Records from a dataset
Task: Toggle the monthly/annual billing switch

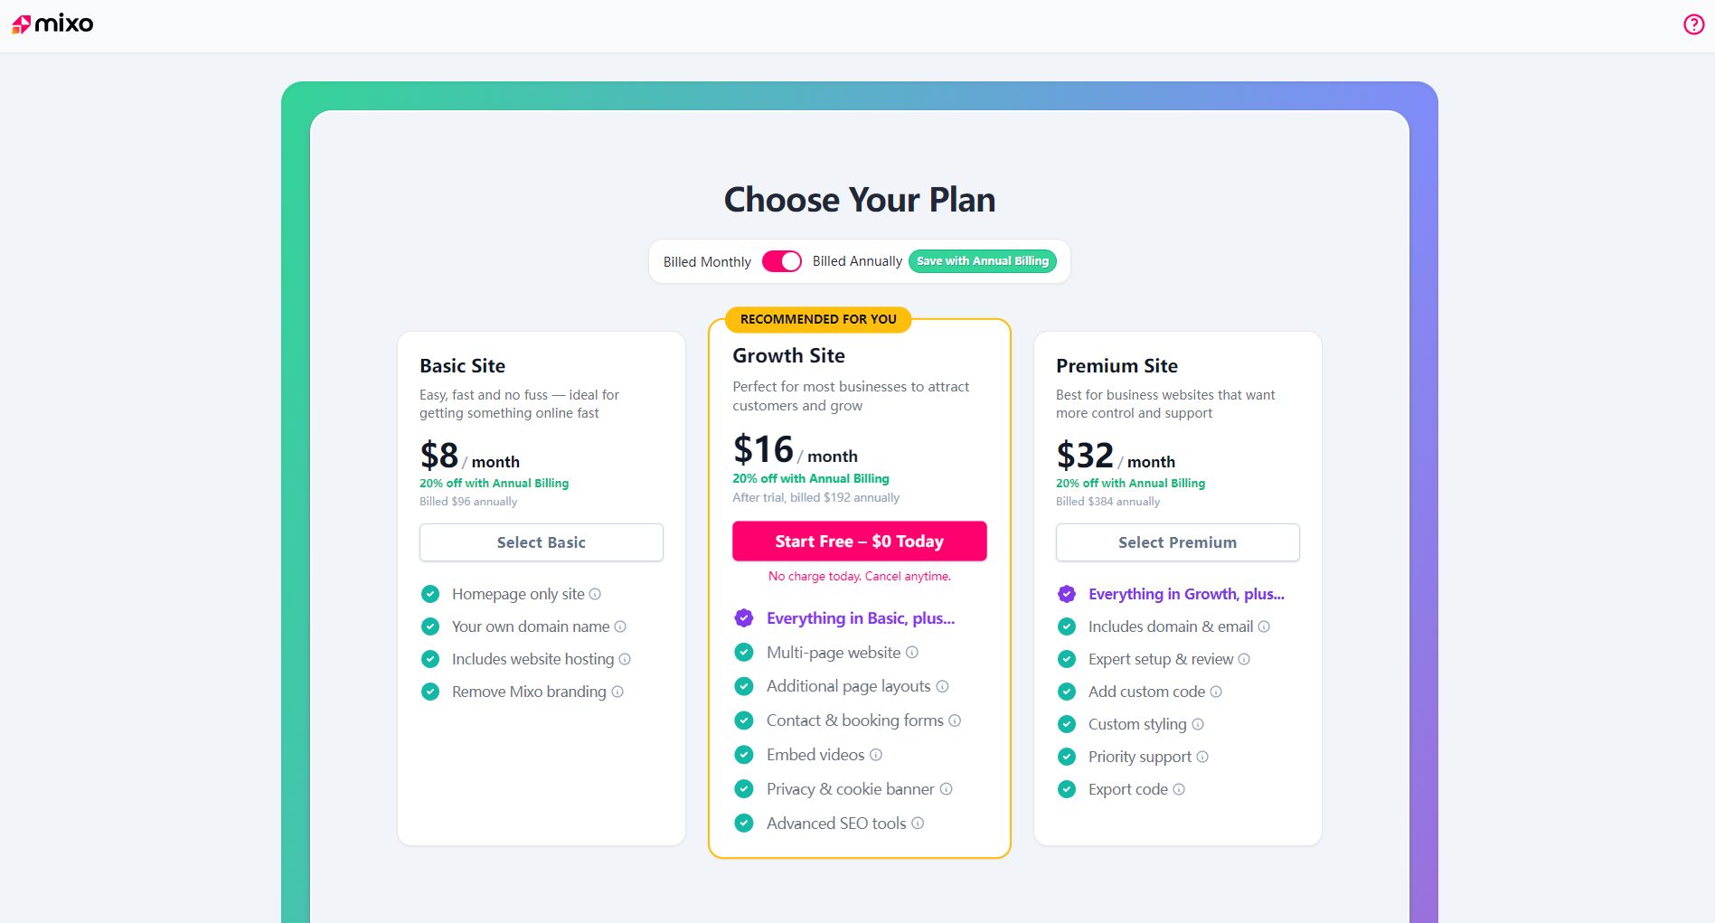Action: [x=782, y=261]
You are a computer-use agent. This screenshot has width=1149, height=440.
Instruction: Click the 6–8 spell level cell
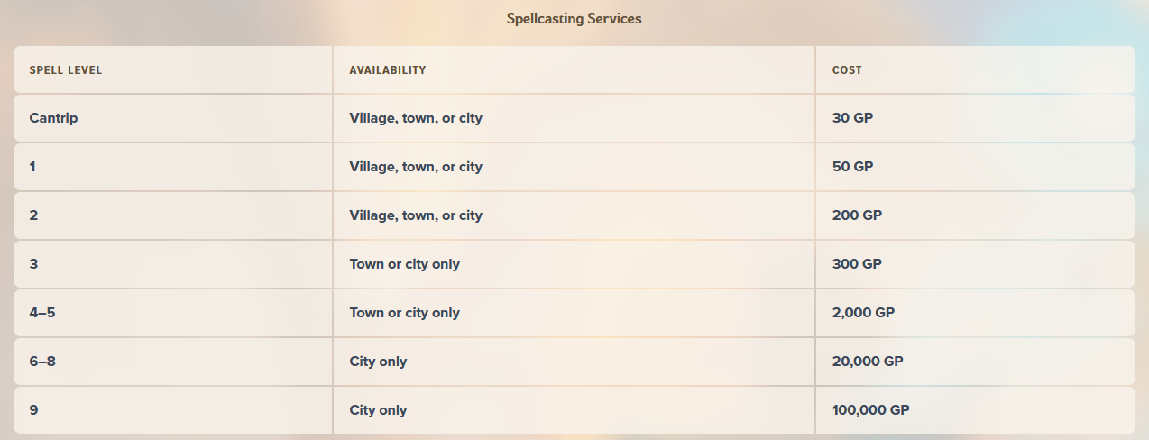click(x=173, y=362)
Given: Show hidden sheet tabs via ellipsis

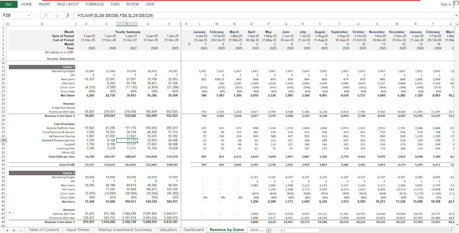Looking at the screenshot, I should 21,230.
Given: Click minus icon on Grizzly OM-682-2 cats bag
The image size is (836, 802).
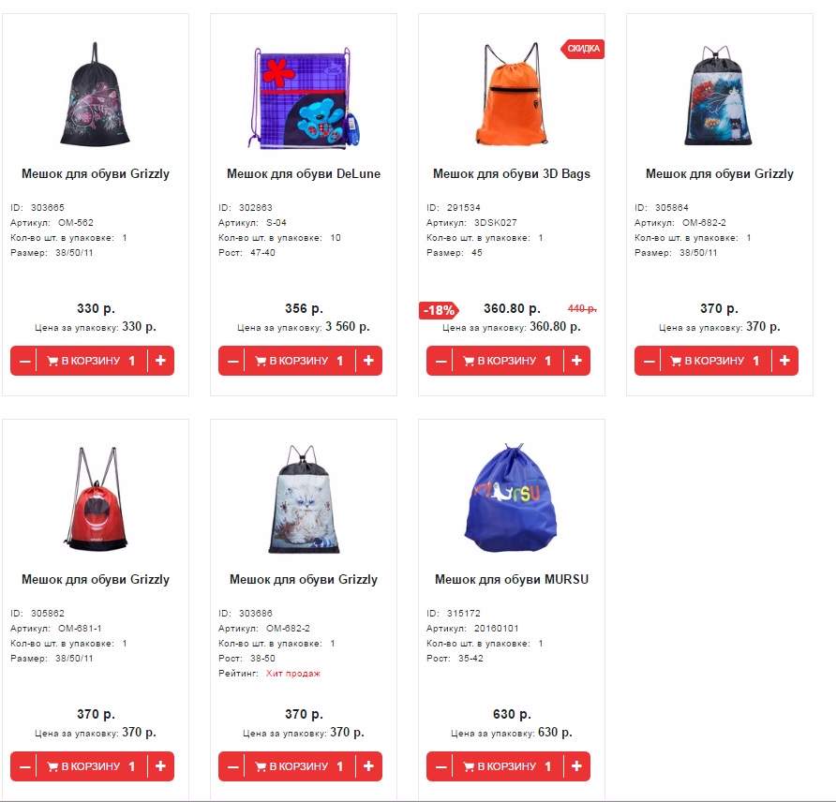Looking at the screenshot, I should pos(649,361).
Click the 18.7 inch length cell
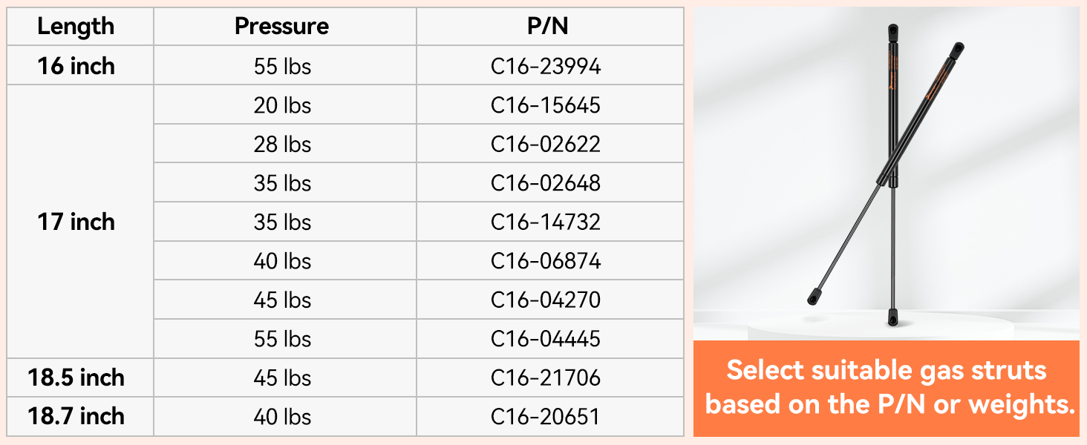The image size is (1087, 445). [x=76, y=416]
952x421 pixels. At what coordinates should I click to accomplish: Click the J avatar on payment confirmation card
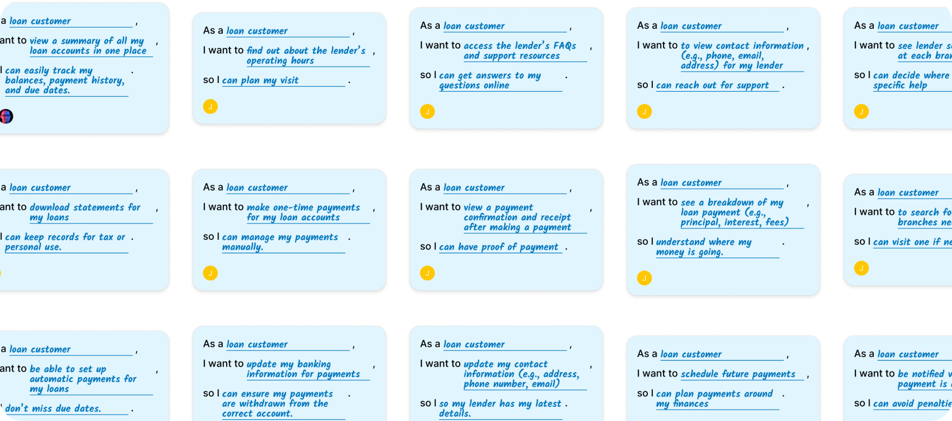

Assignment
The required output is the lines from the one containing "You are a computer-use" through the end of the records above, reproduced exactly, with no pictures.

Solution to the exercise
You are a computer-use agent. This screenshot has width=1149, height=440.
Instruction: Click the 6–8 spell level cell
click(x=173, y=362)
Given: Show hidden sheet tabs via ellipsis

Looking at the screenshot, I should 21,230.
Given: Click minus icon on Grizzly OM-682-2 cats bag
The image size is (836, 802).
Looking at the screenshot, I should pos(649,361).
Click the 18.7 inch length cell
The image size is (1087, 445). [x=76, y=416]
952x421 pixels. At what coordinates should I click to accomplish: Click the J avatar on payment confirmation card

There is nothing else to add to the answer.